Dataset entries —
⟨

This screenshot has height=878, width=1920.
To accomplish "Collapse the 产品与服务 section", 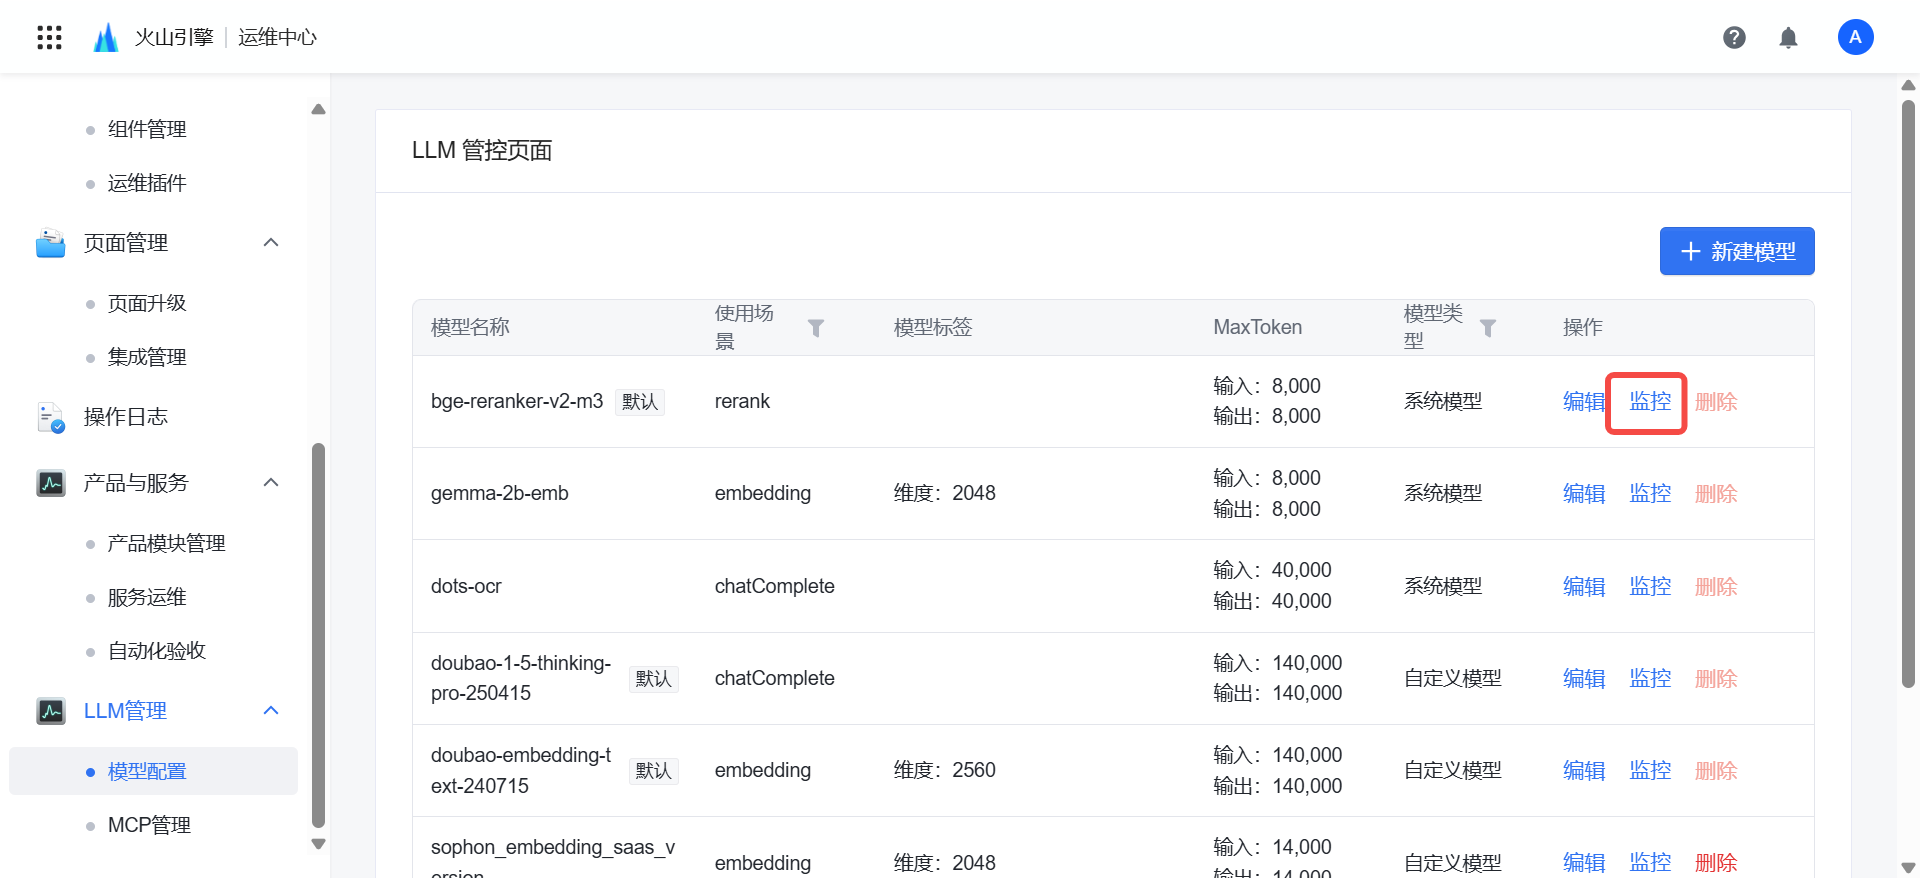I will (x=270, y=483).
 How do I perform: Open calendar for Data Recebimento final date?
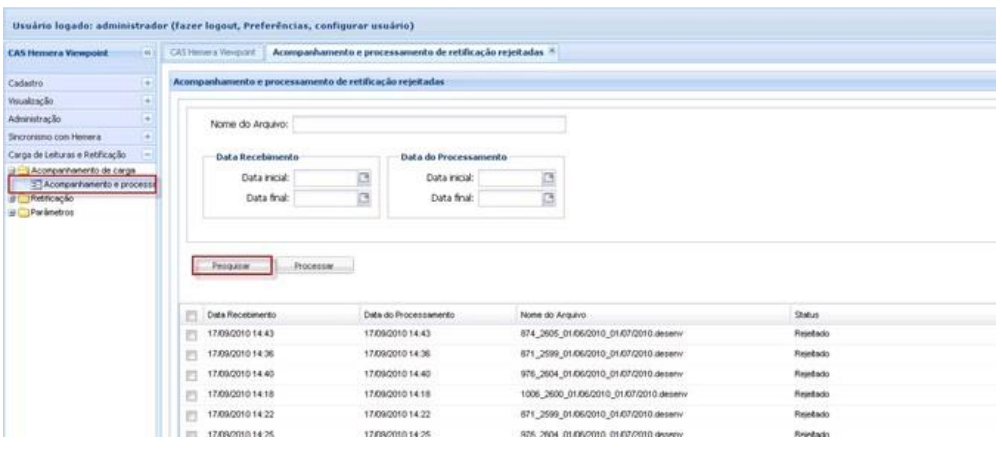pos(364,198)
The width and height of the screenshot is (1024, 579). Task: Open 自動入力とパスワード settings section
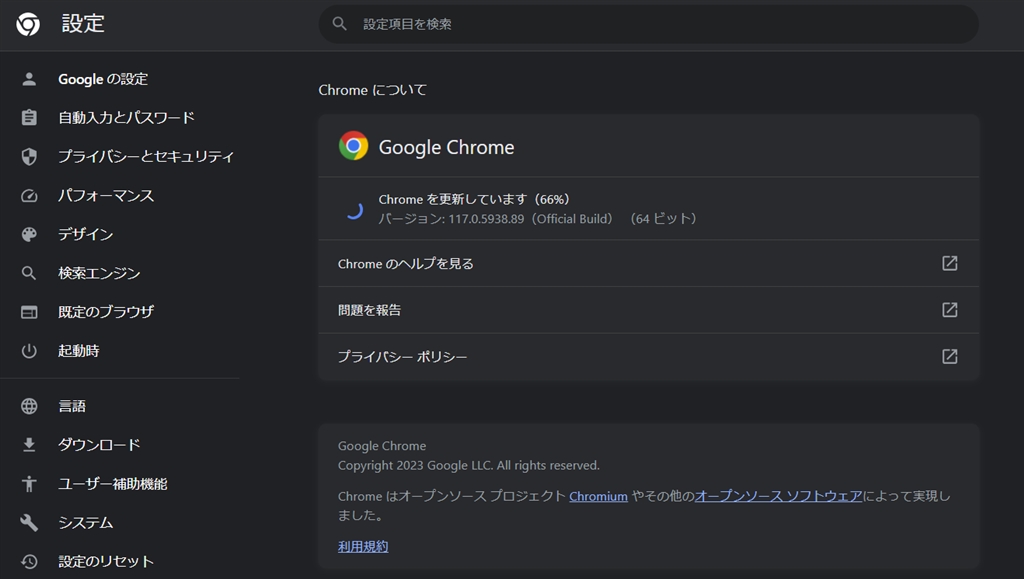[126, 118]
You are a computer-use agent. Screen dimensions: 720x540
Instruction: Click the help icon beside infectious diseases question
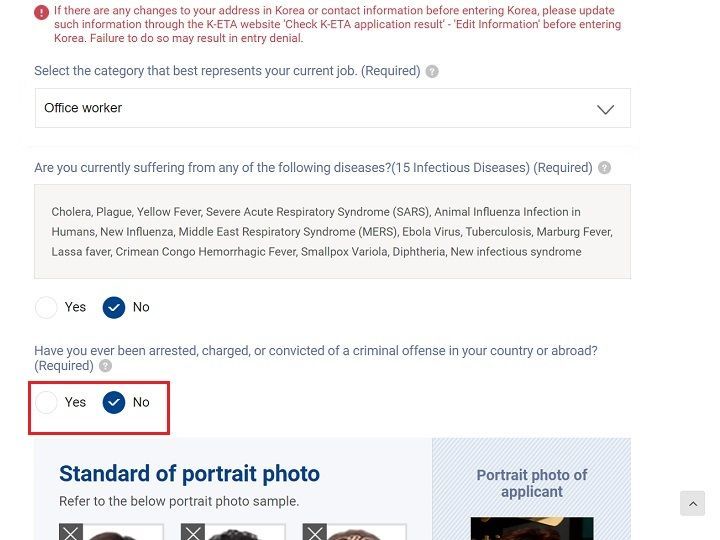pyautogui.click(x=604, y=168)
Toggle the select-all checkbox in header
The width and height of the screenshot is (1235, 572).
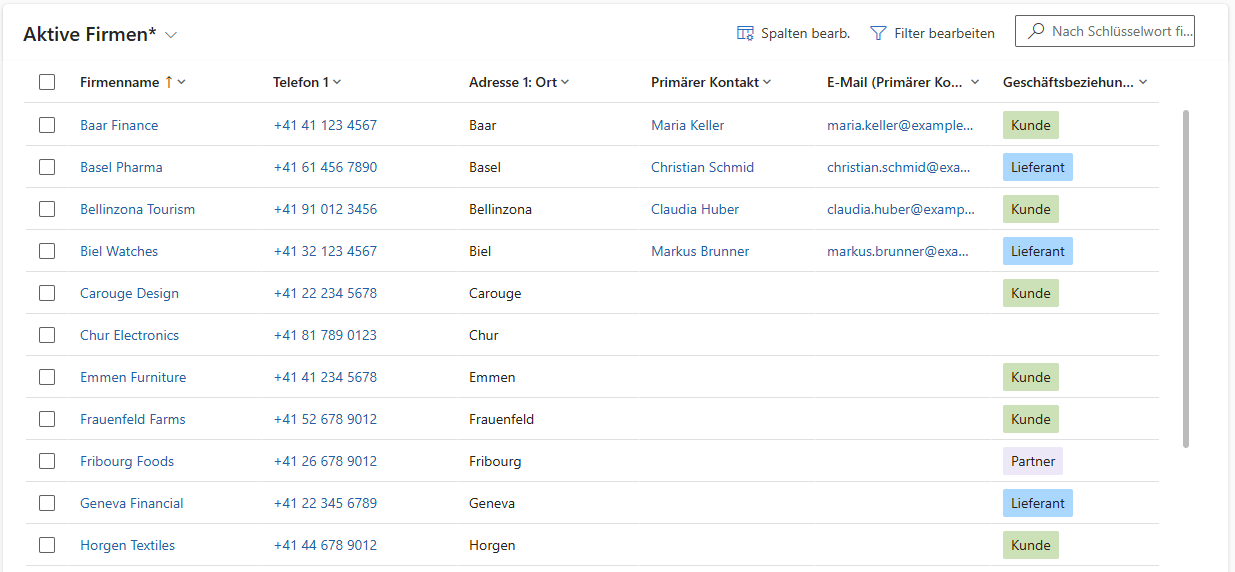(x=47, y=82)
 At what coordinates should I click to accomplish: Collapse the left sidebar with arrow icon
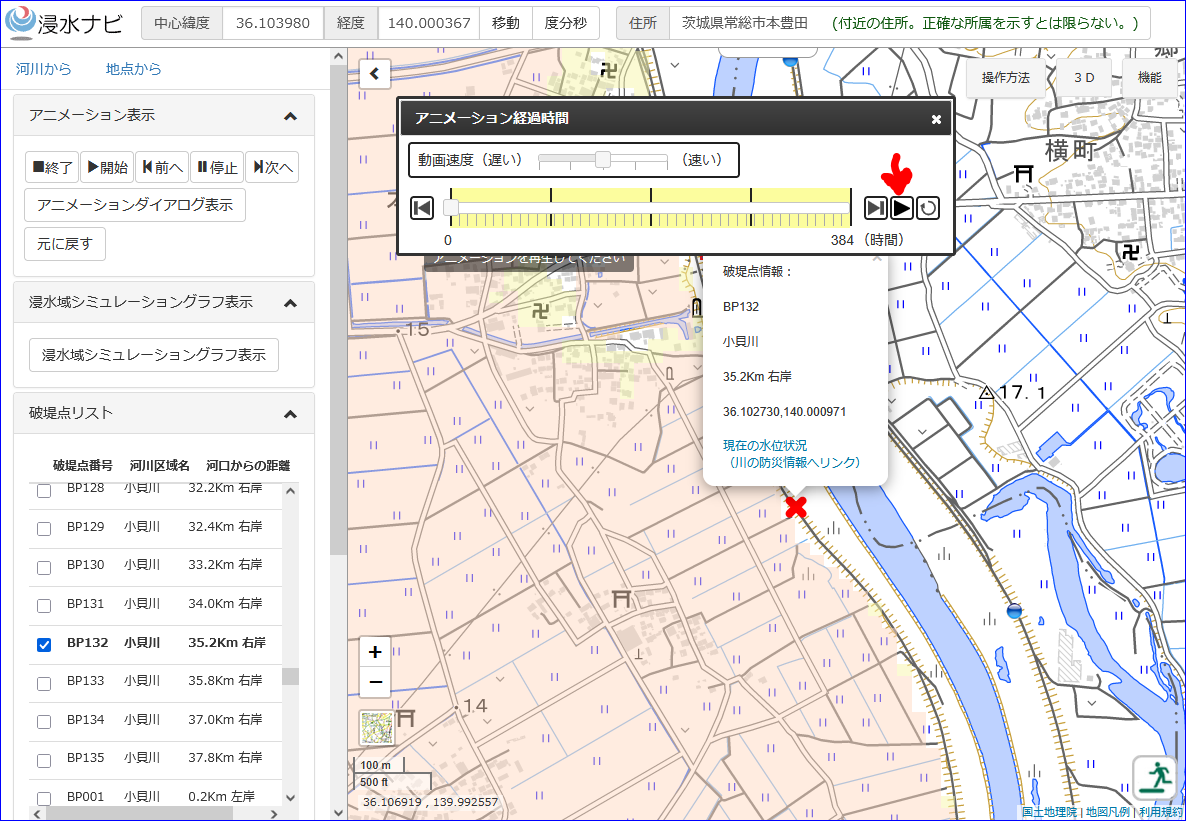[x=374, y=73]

⟩

Task description —
Your copy should begin at the line containing "At what coordinates" and end at the last line of the data above, matching each line exactly and holding no pictures.

Response to the task —
 At what coordinates should I click to accomplish: Collapse the left sidebar with arrow icon
[x=374, y=73]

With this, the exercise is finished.